Per converso, alcuni degli alberelli messi a dimora, in assenza della salvifica pioggia ed in mancanza di irrigazione, si sono seccati ed offrono uno spettacolo sconfortante che indigna per il colpevole abbandono e l’ammorbante trascuratezza.
Alla malinconia subentra, quindi, lo sdegno nei confronti di coloro i quali dovrebbero avere più a cuore le sorti della città e della sua immagine e non vi provvedono, anzi aggravano la situazione (al peggio non c’è mai fine): è di questi giorni infatti la notizia che l’Amministrazione comunale sta procedendo alla vendita ad un privato di una porzione di suolo dell’unico parco cittadino.
Non si riesce a comprendere (né l’amministrazione lo ha chiarito) quale inderogabile necessità abbia indotto l’Amministrazione a sottrarre un bene della collettività a favore ed a vantaggio di un privato cittadino.

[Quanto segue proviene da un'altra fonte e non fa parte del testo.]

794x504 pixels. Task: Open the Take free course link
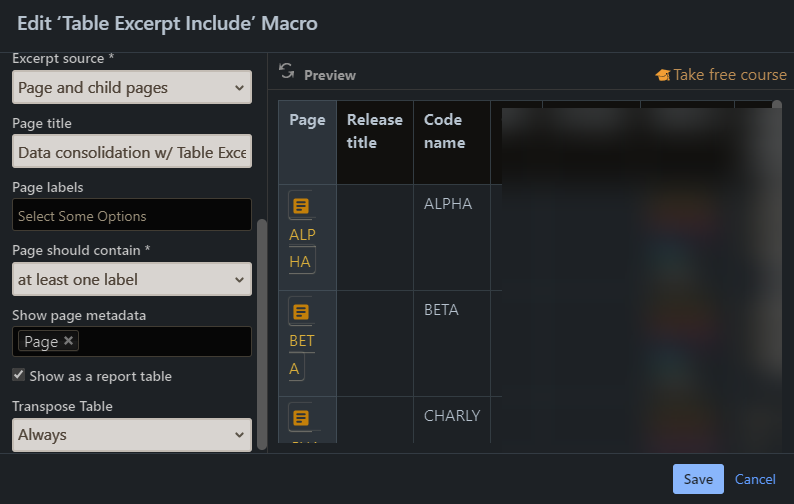pos(729,75)
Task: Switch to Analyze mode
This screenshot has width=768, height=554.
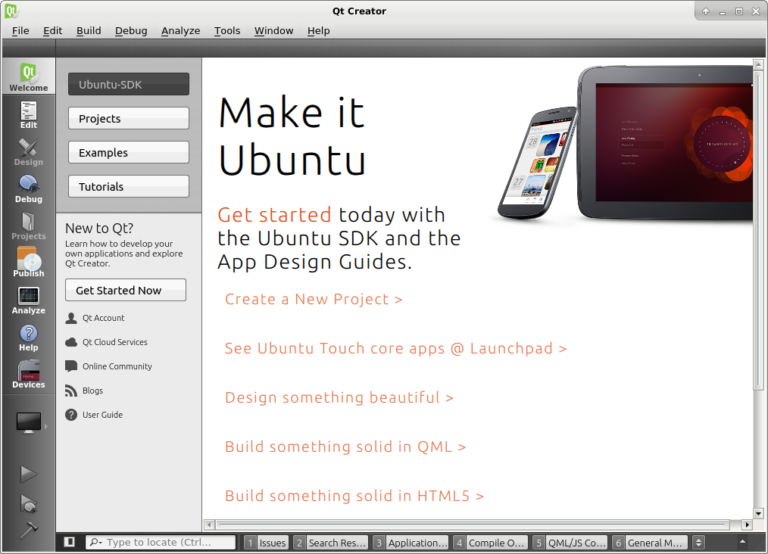Action: pos(28,300)
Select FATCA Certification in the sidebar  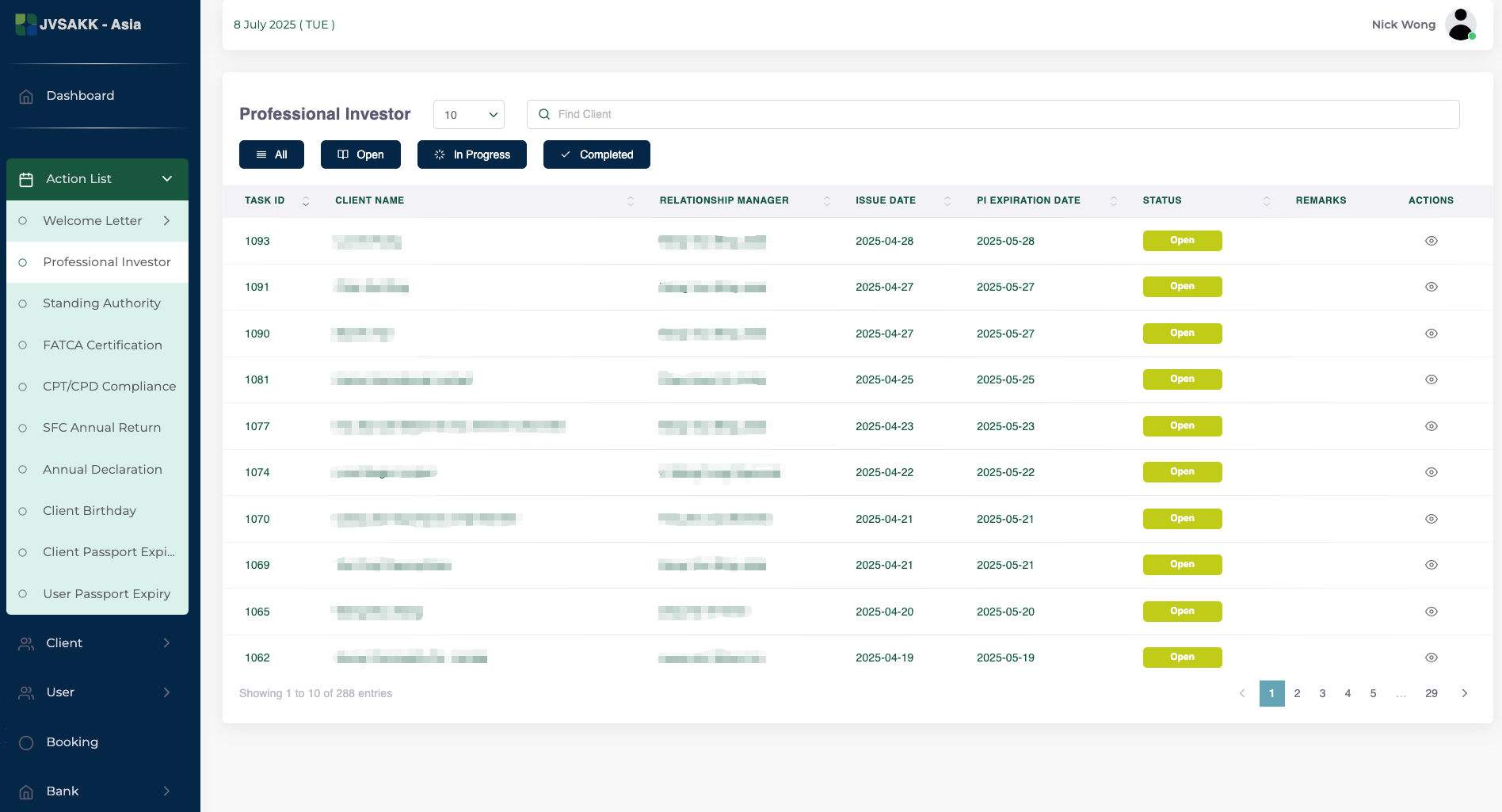[x=102, y=345]
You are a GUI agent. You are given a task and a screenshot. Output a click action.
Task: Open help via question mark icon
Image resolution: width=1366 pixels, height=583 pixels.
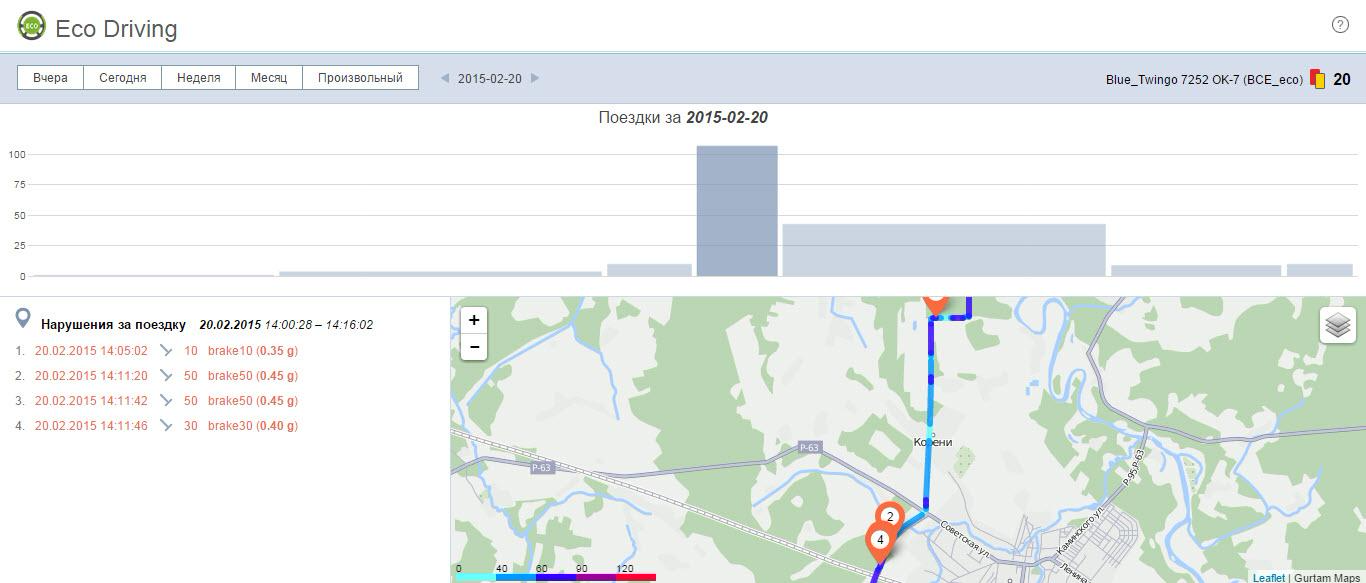[x=1340, y=25]

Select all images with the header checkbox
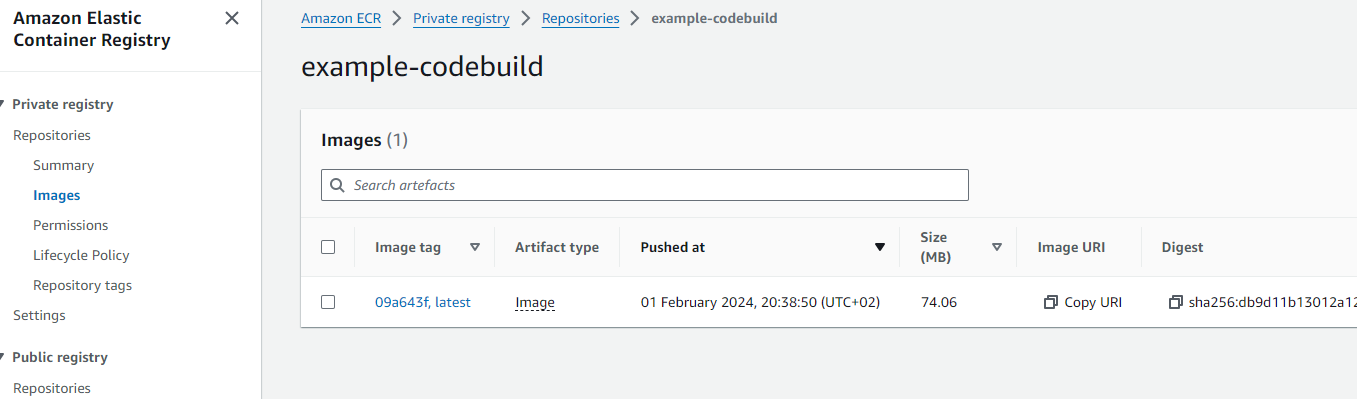click(328, 247)
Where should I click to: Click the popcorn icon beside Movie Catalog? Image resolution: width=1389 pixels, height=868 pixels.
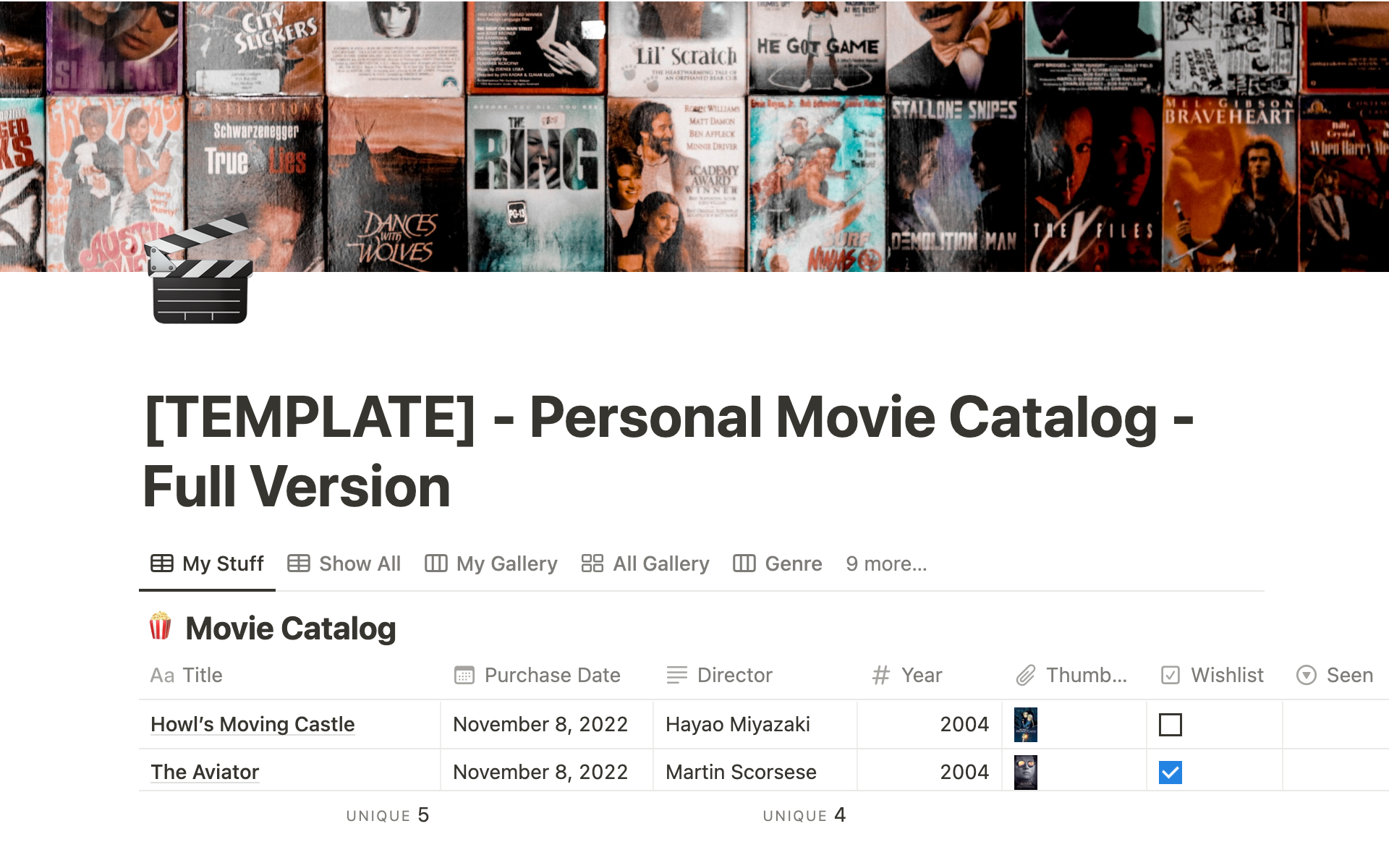[160, 626]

Risulta, senza voler fare dietrologia, quanto meno, paradossale ed assurdo come il “Servizio patrimonio collettivo” del Comune abbia potuto manifestare il “proprio consenso alla compravendita” di una porzione di bene pubblico.
E’ deprimente assistere allo squallido spettacolo di dichiarazioni e polemicucce paesane tendenti ad attribuire agli altri la responsabilità della scellerata operazione di compravendita, che è emersa grazie alla indignazione ed alla lodevole azione di un gruppo di privati cittadini (il Comitato per la salvaguardia di Parco Caserta)i quali superando il torpore e la rassegnazione che aleggiano in città (a proposito stride l’assordante silenzio della c.d. “società civile”, associazioni culturali e di vario genere, che sull’argomento non ha fatto sentire la sua voce; ma tant’è ad essa basta fare proclami e non turbare l’equilibrio: ad esse si attaglia il motto latino “quieta non movere et mota quietare”)
Nefasto scaricabarile che rischia di far perdere di vista il vero obiettivo (è la storia del dito che indica la luna, senza specificare chi guarda il dito; a buon intenditore…) che deve essere quello di fermare l’operazione.
Ininfluente se essa sia illegittimae/o illecita (ciò potrà, semmai, formare oggetto di indagine dell’Amministrazione o di chi ne ha competenza), in quanto essa è certamente INOPPORTUNA ed improvvida.
E’ questo il momento di prendere coscienza di quanto accaduto e fermare la procedura di vendita del suolo, specialmente se, come sembra, la stessa non si è ancora conclusa, anche in ossequio ai proclamati principi di amore per la città, correttezza e trasparenza, cui l’attuale amministrazione intende ispirarsi.
Certo suscita sconcerto e lascia quantomeno perplessi il fatto che il privato compratore abbia da tempo aperto sul posto un cantiere ed abbia dato inizio a lavori , demolendo muretti, pavimentazione e quant’altro, ed interrando colate di cemento armato tali da indurre ad ipotizzare, ad un profano, la costruzione di un bunker.
Colmo dei colmi, all’ingresso del cantiere, i cui lavori sembra siano stati sospesi, è esposto in bella mostra un ambiguo cartello che specifica che si tratta di “LAVORI DI REALIZZAZIONE DI AREA VERDE”, ed indica poi la proprietà ed il progettista ed il direttore dei lavori medesimi.
Orbene, delle due l’una: o si è inteso fare delle indisponente ironia (quasi uno sberleffo alla città), oppure il concetto di “Area verde” del progettista è alquanto bizzarro e singolare”.